Psi4 exitfunctions error messages at the end of multi-step parallel calculation

Hi,

I’m running a multi-step high throughput calculation written in python using openmpi & mpi4py on 100+ molecules using psi4 as the first stage to optimise each molecule on my universities HPC using the slurm scheduler. The calculation is using a master/ worker set up so I can run multiple optimisations at the same time.

In the job submission directory multiple folders are created, one for each molecule and then in those sub-folders a following sub-folder is created for each step of the calculation. e.g.

Submission Directory-> Molecule 1 -> Psi4 (Calc 1)
                       Molecule 2    Calc 2
                       etc           Calc 3

(In this process only calc 1 uses psi4 the rest use other software)

Computation wise everything works fine and the calculations finish successfully. However at the end of the calculation when all the steps and molecules have completed it appears like psi4 is still active in the background and runs its exit functions at that point opposed to when the individual calculations have completed outputting the errors such as in the attached file.

psi4shutdown_errors.txt (7.8 KB)

Is this because the timer.dat file is being created in the submission directory opposed to the individual molecules folders or perhaps as my code is entirely written in python using the psi4 python module?

Additionally, is there a way to either suppress these message or to ideally fully shut down psi4 for each call after completing? My main concern is that psi4 is still taking up memory in the background.

Below is my psi4 optimisation section of the code.

def psi4_calculate(self, coordinates, calculation_type, output_file_path):
        psi4.core.set_num_threads(8)
        psi4.set_memory("4000MB")

        psi4.set_options({"basis":self.basis_set,
                        "geom_maxiter":50,
                        "MAXITER":100,
                        "G_CONVERGENCE": "GAU",
                        "D_CONVERGENCE": 6,
                        "E_CONVERGENCE": 6})

        xyz = ""
        for coordinate in coordinates:
            xyz += f"{self.converter(coordinate[0])} {coordinate[1]} {coordinate[2]} {coordinate[3]}\n"
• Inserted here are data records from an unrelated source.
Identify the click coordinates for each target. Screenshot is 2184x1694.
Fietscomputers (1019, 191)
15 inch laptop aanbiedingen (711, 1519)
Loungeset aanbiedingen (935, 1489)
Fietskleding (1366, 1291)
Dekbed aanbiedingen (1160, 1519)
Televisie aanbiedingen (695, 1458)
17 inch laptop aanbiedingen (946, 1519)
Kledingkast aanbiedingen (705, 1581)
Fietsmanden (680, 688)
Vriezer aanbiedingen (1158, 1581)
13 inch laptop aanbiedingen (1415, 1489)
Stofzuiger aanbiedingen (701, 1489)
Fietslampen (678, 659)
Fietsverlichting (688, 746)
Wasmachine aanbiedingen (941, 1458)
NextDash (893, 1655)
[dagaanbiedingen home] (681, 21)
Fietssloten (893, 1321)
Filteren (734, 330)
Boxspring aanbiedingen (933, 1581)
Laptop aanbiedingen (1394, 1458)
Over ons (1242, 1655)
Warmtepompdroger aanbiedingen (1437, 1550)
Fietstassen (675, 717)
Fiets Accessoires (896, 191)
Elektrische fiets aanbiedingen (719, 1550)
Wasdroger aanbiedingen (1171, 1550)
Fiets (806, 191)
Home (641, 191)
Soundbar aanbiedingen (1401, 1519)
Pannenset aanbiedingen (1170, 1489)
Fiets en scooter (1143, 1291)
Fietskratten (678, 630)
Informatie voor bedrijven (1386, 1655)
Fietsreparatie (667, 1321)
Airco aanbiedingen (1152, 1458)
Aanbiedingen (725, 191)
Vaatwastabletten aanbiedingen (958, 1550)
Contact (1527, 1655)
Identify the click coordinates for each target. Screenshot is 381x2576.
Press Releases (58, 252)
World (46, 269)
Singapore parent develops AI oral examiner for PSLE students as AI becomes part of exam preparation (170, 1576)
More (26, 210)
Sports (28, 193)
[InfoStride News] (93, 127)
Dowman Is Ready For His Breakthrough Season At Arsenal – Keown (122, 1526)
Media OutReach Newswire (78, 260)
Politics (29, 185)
        mol = psi4.geometry(xyz)

        if calculation_type == "opt":
            if os.path.exists(output_file_path) and os.path.exists(f"{output_file_path[:-4]}.xyz"):
                return self.psi4_results_reader(calculation_type,output_file_path)
            else:
                psi4.core.set_output_file(output_file_path)
                energy = psi4.optimize(self.method)
                xyz_to_save = str(mol.natom()) + "\n"
                xyz_to_save += mol.save_string_xyz()

                with open(f"{output_file_path[:-4]}.xyz", "w") as saved_xyz:
                    saved_xyz.write(xyz_to_save)
                coordinates = coordinates_from_xyz_file(f"{output_file_path[:-4]}.xyz")

                psi4.core.clean()
        return energy, coordinates

Thank you
Jay

I see this topic, but my personal queue is taken up by other issues.

I’ll warn you that there is lots of information missing because you’re asking questions about a very complicated piece of code. A minimal working example would be much appreciated.

Nothing about your shutdown errors suggests to me that Psi4 is taking memory in background. That should all be cleared upon a FatalError.

Typically on an HPC, at least with my experience with LSF is that the optimization jobs fail if there is no PSI_SCRATCH variable set to a storage destination with plenty of storage space. For example optimization of a molecule say of 60 atoms can create up to 10 GB of temporary space with binary numpy files for grids and other matrice storage. But it sounds like you already did this maybe, as I reread you post saying you are seeing optimization complete?

Maybe sure you have set PSI_SCRATCH to a variable in your bashrc as indicated for a similar wrapper poltype2 which only uses PSI4 to optimize ligands. Is your code published on github?

Typical things to check @loriab talks about here Strange crash on Psi4. In particular pay attention to her comment “Also, Psi4 won’t benefit from running under MPI. Its strength is intranode parallelism.”

Hi,

Thank you for your replies on this and suggestions. I’ve been trying to make a minimal working example as suggested and haven’t so far been able to make a representative version. However, whilst attempting to do so I believe I’ve noticed the issue is essentially due to how I’m closing down the workers that have used psi4, using the master process to send shutdown commands to them, and as a result more to do with my code and implementation than psi4. As a result I believe this topic can be closed as doesn’t directly relate to an issue with psi4.

Thank you for your suggestions and the reassurance about the memory.
Jay